Walk through how you would debug both problems. Your answer should address: likely causes of NaN/unstable loss in a multi-task model; a systematic debugging procedure for instability that appears after several hundred steps; suitable losses and optimization approaches for sparse conversion prediction; how to investigate training–serving skew; where to look first when online feature distributions differ from training distributions; and which architecture components to inspect when chasing feature skew.

Constraints & Assumptions

Funnel sparsity is severe. Downstream labels are increasingly rare: clicks are common, but conversion/approval positive rates are on the order of $0.1\%$ – $0.5\%$ .
Delayed labels. Conversion and approval outcomes arrive days or weeks after the impression; some are still censored at training time.
Shared-bottom multi-task architecture with a shared feature/embedding trunk and one prediction head per task. High-cardinality categorical features (user id, item id, merchant) go through embedding tables.
Production serving uses an online feature store; training reads features from an offline store/warehouse. The two stores are populated by partly different pipelines.
Optimizer is adaptive (Adam/AdamW family); training may use mixed precision.

Clarifying Questions to Ask

What exactly does "unstable" mean — NaN , Inf , a sudden loss spike, or oscillation? Is it deterministic at the same step across reruns?
Is the offline–online gap measured on the same metric (e.g. business KPI vs.
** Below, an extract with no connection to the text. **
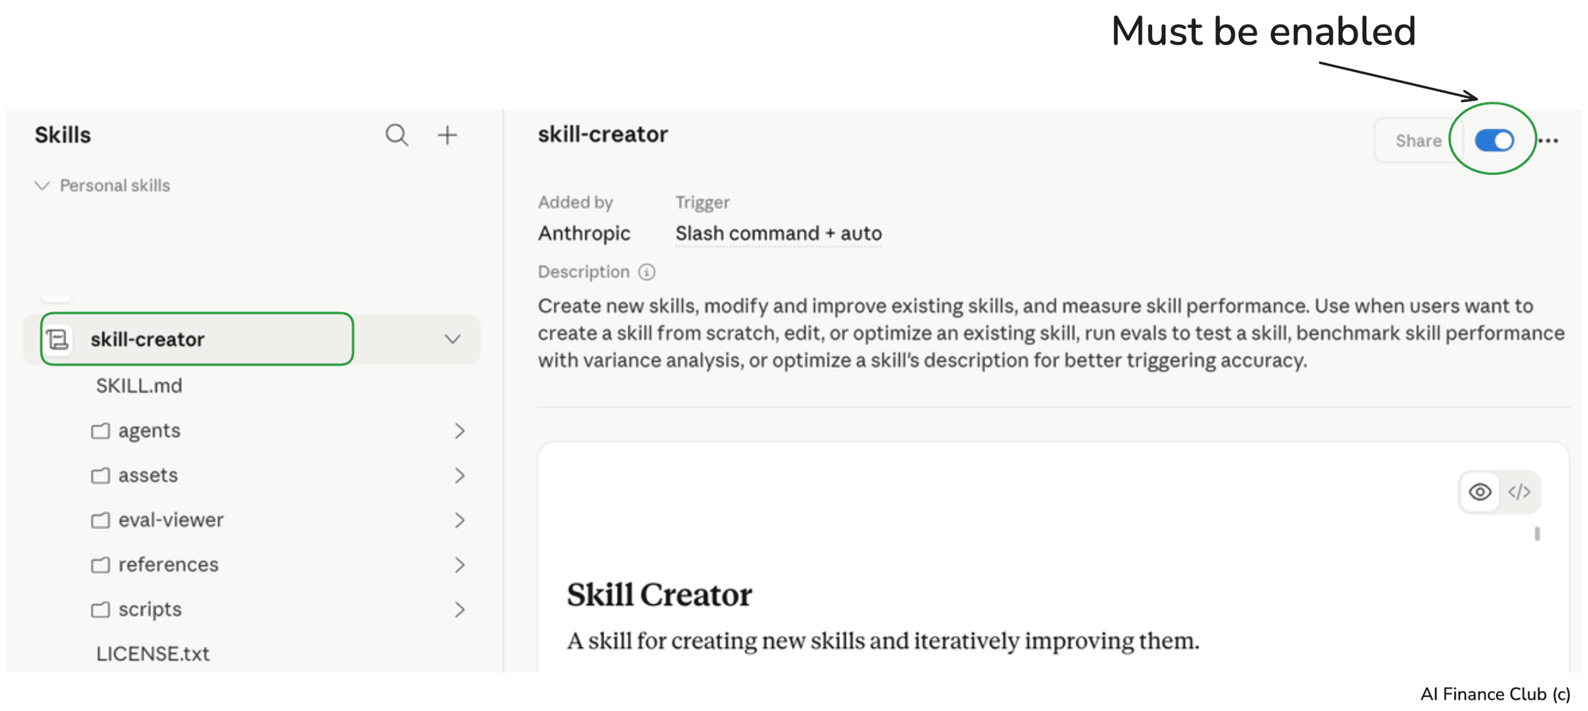Disable the skill-creator enable toggle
AUC), and is the online experiment correctly bucketed with enough power?
How are the per-task losses weighted today, and were any features, shards, or label pipelines changed shortly before the instability appeared?
What is the attribution/label-maturity window for conversion and approval, and how are still-censored examples labeled at training time?
Are offline and online features produced by the same transformation code, or two separate implementations? Is there a logged "serving features" dataset we can replay?
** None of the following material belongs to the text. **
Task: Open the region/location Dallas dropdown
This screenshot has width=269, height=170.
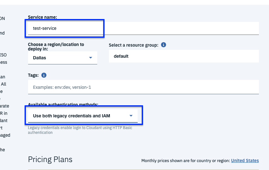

What a Strong Answer Covers

A localization-first mindset — reproducing the failure and isolating the first point of divergence with targeted instrumentation, rather than reciting a generic list of causes.
Breadth across the relevant failure modes for instability — numerics, optimization dynamics, data/inputs, and multi-task interaction — paired with a concrete bisection strategy to pin down which one fired.
Imbalance- and delay-aware loss/optimization design for an extreme positive rate, treating the choice of per-task loss and the handling of censored/delayed labels as distinct decisions.
A disciplined offline–online methodology that distinguishes the candidate explanations and proposes a single decisive test to cut between them.
A pipeline-level mental model of feature skew — the path a feature travels from event to served prediction — and an appreciation for the logging needed to reconstruct any single prediction after the fact.

Follow-up Questions

The instability disappears when you disable mixed precision but you need it for throughput — how do you keep mixed precision and stability?
Your offline replay shows a single high-importance feature is consistently a constant default at serving time but populated offline. What's your remediation, and how would you have caught it earlier?
Conversion labels mature 14 days after impression. How does this delay change both your loss/label construction and your offline evaluation protocol?
How would you set up continuous monitoring so the next training–serving skew is detected automatically before it ships?
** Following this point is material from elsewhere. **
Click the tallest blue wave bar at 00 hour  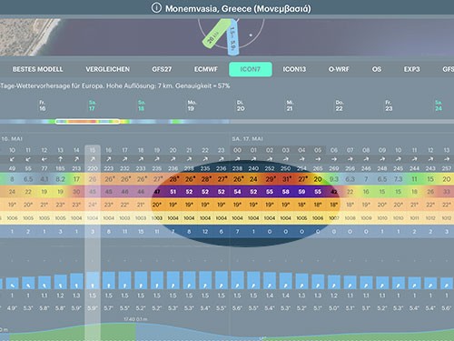[x=238, y=279]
Two problems have surfaced:

Training instability. Training loss decreases for the first few hundred steps, then becomes unstable or turns into NaN .
Offline–online gap. Offline metrics (e.g. AUC, log loss) look strong, but the model underperforms in a live online experiment.

Constraints & Assumptions

Funnel sparsity is severe. Downstream labels are increasingly rare: clicks are common, but conversion/approval positive rates are on the order of $0.1\%$ – $0.5\%$ .
Delayed labels. Conversion and approval outcomes arrive days or weeks after the impression; some are still censored at training time.
Shared-bottom multi-task architecture with a shared feature/embedding trunk and one prediction head per task. High-cardinality categorical features (user id, item id, merchant) go through embedding tables.
Production serving uses an online feature store; training reads features from an offline store/warehouse. The two stores are populated by partly different pipelines.
Optimizer is adaptive (Adam/AdamW family); training may use mixed precision.

Clarifying Questions to Ask

What exactly does "unstable" mean — NaN , Inf , a sudden loss spike, or oscillation? Is it deterministic at the same step across reruns?
Is the offline–online gap measured on the same metric (e.g. business KPI vs. AUC), and is the online experiment correctly bucketed with enough power?
How are the per-task losses weighted today, and were any features, shards, or label pipelines changed shortly before the instability appeared?
What is the attribution/label-maturity window for conversion and approval, and how are still-censored examples labeled at training time?
Are offline and online features produced by the same transformation code, or two separate implementations? Is there a logged "serving features" dataset we can replay?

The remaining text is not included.